The optimal choice, dosage and duration of bisphosphonate treatment for preventing recurrence and improving survival in women with early breast cancer is unclear. Based on the available evidence, the CCO/ASCO guideline generally recommends IV zoledronic acid (4 mg every 6 months for 3–5 years) or oral clodronate (1,600 mg daily for 2–3 years) for postmenopausal women with breast cancer deemed candidates for adjuvant bisphosphonate therapy (in addition to standard breast cancer treatments). The European consensus guideline also recommends 6-monthly IV zoledronic acid or daily oral clodronate first-line for preventing metastases and improving disease outcomes in postmenopausal women with early breast cancer. There is less evidence to support the use of monthly IV zoledronic acid and daily oral ibandronic acid, and little or no evidence to support the use of risedronate and alendronic acid.

Different adverse effect profiles, frequency and route of administration, and cost may affect the choice of treatment. Adverse effects vary among bisphosphonates.

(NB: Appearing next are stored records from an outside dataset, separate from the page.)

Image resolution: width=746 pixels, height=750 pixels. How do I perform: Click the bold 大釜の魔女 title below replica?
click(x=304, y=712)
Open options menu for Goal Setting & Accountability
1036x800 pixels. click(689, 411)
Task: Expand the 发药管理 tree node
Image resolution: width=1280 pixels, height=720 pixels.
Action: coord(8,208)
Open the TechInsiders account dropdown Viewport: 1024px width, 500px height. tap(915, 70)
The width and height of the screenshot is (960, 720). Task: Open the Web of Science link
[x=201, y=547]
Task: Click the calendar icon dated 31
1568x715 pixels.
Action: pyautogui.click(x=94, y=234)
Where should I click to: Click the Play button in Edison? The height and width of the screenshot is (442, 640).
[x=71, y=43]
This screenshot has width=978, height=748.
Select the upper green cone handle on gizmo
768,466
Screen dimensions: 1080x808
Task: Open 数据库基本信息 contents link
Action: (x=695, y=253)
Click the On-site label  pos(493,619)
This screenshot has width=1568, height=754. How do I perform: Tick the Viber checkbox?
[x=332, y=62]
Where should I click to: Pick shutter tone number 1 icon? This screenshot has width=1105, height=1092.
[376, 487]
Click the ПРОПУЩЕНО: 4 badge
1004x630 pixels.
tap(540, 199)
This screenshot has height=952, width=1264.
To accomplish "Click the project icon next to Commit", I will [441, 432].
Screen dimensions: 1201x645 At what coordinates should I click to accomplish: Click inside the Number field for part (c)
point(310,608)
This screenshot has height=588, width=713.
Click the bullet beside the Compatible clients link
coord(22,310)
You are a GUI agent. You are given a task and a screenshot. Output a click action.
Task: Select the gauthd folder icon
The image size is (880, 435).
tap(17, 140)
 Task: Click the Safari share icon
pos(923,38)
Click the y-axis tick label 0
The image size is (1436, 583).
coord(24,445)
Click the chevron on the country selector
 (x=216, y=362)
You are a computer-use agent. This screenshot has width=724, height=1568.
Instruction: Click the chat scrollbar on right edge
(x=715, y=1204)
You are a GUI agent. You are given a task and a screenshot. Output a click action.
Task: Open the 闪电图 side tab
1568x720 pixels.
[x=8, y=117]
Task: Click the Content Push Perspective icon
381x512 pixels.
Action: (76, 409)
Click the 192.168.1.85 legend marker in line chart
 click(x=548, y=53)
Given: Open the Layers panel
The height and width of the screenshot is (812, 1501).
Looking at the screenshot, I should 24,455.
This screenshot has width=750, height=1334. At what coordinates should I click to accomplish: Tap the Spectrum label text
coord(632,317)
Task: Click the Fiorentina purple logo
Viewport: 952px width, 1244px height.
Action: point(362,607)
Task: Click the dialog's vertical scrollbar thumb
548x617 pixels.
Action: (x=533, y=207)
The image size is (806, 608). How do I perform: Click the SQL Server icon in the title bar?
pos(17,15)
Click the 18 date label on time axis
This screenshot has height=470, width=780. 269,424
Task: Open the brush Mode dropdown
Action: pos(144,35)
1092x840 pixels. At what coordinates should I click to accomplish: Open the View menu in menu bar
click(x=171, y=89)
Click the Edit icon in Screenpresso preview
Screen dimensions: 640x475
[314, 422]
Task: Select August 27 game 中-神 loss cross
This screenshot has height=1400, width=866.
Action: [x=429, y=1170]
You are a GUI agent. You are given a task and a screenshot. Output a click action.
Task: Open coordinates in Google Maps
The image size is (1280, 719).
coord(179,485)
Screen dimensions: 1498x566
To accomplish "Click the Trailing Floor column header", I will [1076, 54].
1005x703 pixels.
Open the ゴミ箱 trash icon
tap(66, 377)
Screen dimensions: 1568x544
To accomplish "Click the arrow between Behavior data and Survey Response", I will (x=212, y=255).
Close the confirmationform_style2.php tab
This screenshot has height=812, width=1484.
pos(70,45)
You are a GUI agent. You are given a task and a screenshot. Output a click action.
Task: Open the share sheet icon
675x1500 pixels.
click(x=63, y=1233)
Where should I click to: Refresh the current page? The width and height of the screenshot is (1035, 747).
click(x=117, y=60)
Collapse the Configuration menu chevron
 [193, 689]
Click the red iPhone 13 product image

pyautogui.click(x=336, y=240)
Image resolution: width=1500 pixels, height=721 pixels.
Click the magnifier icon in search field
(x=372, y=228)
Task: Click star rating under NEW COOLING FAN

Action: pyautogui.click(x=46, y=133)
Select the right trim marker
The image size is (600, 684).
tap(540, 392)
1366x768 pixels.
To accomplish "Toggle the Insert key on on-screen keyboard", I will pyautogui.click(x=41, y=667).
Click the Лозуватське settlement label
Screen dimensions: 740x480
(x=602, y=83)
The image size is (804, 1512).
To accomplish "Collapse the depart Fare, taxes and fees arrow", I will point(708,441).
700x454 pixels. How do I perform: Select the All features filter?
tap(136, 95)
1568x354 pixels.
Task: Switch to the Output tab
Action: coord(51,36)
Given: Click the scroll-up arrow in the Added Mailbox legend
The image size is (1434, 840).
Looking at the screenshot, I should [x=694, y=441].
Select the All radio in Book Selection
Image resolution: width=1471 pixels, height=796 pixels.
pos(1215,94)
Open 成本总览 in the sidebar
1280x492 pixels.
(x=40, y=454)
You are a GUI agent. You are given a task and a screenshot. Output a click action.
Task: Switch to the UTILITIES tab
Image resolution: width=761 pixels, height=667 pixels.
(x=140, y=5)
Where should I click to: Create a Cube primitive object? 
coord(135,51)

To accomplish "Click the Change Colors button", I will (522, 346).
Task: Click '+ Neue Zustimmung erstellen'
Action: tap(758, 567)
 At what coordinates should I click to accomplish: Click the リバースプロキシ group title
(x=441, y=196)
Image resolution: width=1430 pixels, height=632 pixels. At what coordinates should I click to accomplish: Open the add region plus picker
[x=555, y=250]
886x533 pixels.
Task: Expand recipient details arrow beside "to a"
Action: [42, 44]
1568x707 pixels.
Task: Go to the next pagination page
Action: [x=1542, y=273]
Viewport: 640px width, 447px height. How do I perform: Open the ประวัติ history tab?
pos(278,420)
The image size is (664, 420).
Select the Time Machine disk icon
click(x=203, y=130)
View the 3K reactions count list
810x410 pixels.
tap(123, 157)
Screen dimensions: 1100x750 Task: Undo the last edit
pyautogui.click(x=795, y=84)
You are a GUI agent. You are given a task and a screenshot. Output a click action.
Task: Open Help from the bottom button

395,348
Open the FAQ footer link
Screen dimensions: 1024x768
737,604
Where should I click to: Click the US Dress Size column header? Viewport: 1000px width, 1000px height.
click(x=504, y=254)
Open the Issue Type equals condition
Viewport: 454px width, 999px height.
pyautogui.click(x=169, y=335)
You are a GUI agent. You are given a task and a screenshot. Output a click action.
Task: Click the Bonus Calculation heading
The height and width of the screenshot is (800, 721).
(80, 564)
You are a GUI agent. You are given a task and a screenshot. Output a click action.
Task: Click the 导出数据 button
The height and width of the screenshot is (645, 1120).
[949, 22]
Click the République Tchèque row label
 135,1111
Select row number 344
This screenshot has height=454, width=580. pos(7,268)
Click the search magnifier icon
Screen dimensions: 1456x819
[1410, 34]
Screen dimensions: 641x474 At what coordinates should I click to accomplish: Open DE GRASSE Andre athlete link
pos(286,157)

Oral bisphosphonates such as clodronate are more likely to cause gastrointestinal adverse effects than IV bisphosphonates and some people may find them difficult to swallow. Nevertheless, some people may prefer oral medication because a hospital visit is not required. Zoledronic acid is administered intravenously and, it may be easier for some people to adhere to 6-monthly IV treatment, rather than daily oral treatment. Zoledronic acid infusion can cause an acute response resulting in flu-like symptoms. More serious, less common adverse events associated with bisphosphonates include serious oesophageal reactions, osteonecrosis of the jaw, atypical stress fractures and renal impairment. The MHRA has issued guidance on preventing and managing these.

The annual cost of zoledronic acid given at the dosages generally used in the meta-analysis ranges from around £8 to £47 (excluding VAT), not including any local procurement discounts or other costs incurred, such as dilution and administration, standard supportive therapy (such as calcium and vitamin D), or any costs associated with attendance for day case treatment. Clodronate costs around £1780 per year and ibandronic acid costs around £80 per year (excluding VAT).